+++ Document section
Demystifying Office 365 Groups
In recent months I have noticed that Office 365 Groups is still a topic being discussed in many organizations. Often within those discussions, I hear incorrect or misleading pieces of information. So, I decided to talk about this topic and try to add some clarity to what an O365 group is and what tools can be used within the organization. Let’s start with the basics:
WHAT IS AN OFFICE 365 GROUP?
At its simplest level, an Office 365 Group is a way to centralize or group membership for multiple Microsoft Products in one single place. It allows administrators to apply policies at the group level instead of doing so at the product level.
HOW DOES AN OFFICE 365 GROUP WORK?
Most of us are already familiar with the concept of a group. It’s that thing we contact IT about when we want to grant new members access to certain files and folders. Each time we contact IT for a group, they create what is called a “Security Group.” This group and its members are stored in Active Directory (AD).
Office 365 Groups are not that different. When an Office 365 Group is created, it is stored in a similar place: Your Tenants Azure Active Directory, or AAD.
Under the covers, there is really no difference between a Security Group and an Office 365 Group. They both store user membership information; they both help secure files, folders, and applications. To be honest, the only difference is how and where they are created.
At this point, you might be asking yourself: “Cool, so both types of groups are the same, what’s the big deal with Office 365 groups then? Why is everyone talking about them like they’re the next big thing?”
Well, it’s very simple. What makes Office 365 Groups amazing is what happens when the group is created. When a user creates a new Office 365 group, there are several background processes, commonly referred to as robots by Microsoft, that are automatically creating a workspace for the new group within the various Microsoft Products.
++++++
+++ Input data
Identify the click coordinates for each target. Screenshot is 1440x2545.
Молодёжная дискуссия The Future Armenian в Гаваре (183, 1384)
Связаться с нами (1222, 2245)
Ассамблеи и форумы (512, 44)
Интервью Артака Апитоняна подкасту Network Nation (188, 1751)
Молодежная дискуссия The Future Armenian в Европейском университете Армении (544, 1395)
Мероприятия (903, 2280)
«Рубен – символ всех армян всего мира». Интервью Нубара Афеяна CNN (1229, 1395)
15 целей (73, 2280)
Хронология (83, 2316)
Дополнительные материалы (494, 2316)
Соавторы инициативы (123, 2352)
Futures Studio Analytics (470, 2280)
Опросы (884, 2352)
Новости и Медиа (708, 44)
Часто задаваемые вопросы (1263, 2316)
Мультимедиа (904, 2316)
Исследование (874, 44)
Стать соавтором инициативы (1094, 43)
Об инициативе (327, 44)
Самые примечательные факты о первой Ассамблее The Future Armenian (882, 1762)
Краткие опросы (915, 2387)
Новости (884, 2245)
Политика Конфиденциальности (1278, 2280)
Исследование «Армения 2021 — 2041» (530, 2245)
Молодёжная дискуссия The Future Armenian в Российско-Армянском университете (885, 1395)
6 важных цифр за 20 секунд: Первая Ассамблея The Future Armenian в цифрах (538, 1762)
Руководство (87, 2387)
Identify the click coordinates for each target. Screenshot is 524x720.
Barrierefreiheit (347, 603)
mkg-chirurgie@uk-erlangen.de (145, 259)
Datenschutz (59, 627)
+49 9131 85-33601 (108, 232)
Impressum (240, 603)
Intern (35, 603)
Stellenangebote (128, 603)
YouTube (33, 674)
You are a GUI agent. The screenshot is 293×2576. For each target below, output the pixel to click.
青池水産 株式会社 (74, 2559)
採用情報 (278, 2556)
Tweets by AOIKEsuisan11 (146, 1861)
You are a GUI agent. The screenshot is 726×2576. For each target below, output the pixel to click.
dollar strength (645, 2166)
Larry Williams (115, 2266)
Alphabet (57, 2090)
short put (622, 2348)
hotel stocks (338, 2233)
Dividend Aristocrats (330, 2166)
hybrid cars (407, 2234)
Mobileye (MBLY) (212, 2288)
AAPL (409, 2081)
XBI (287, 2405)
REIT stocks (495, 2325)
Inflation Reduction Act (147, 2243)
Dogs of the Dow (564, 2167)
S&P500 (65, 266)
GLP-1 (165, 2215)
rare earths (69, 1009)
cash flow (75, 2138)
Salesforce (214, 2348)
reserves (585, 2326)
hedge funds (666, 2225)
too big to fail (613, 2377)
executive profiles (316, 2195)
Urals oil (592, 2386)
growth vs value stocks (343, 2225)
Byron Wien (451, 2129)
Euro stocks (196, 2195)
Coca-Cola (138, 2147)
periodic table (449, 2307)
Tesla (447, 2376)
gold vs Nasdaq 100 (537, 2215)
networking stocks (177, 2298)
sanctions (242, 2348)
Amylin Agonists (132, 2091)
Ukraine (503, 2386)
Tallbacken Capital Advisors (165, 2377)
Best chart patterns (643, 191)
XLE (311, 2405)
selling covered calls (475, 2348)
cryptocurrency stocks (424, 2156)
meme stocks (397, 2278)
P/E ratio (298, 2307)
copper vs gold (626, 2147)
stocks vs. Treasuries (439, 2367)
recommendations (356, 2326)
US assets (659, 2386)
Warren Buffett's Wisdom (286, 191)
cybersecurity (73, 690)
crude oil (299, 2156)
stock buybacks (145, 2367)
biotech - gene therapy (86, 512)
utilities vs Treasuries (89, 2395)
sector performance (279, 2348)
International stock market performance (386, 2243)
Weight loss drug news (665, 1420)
++++++
■ **Exercises to complete**
[1] Answer these questions about the Office 365 Groups article, one line each:
(a) Where are a Security Group and its members stored?
(b) Where is an Office 365 Group stored when it is created?
(c) What does Microsoft commonly call the background processes that run when a user creates a new Office 365 group?
[2] Copy everything in the Office 365 Groups article from "Under the covers, there" down to "various Microsoft Products.", and swap "background processes" for "automated processes".

■ **Results of the exercise**
[1]
(a) In Active Directory (AD).
(b) In the tenant's Azure Active Directory (AAD).
(c) Robots.

[2]
Under the covers, there is really no difference between a Security Group and an Office 365 Group. They both store user membership information; they both help secure files, folders, and applications. To be honest, the only difference is how and where they are created.
At this point, you might be asking yourself: “Cool, so both types of groups are the same, what’s the big deal with Office 365 groups then? Why is everyone talking about them like they’re the next big thing?”
Well, it’s very simple. What makes Office 365 Groups amazing is what happens when the group is created. When a user creates a new Office 365 group, there are several automated processes, commonly referred to as robots by Microsoft, that are automatically creating a workspace for the new group within the various Microsoft Products.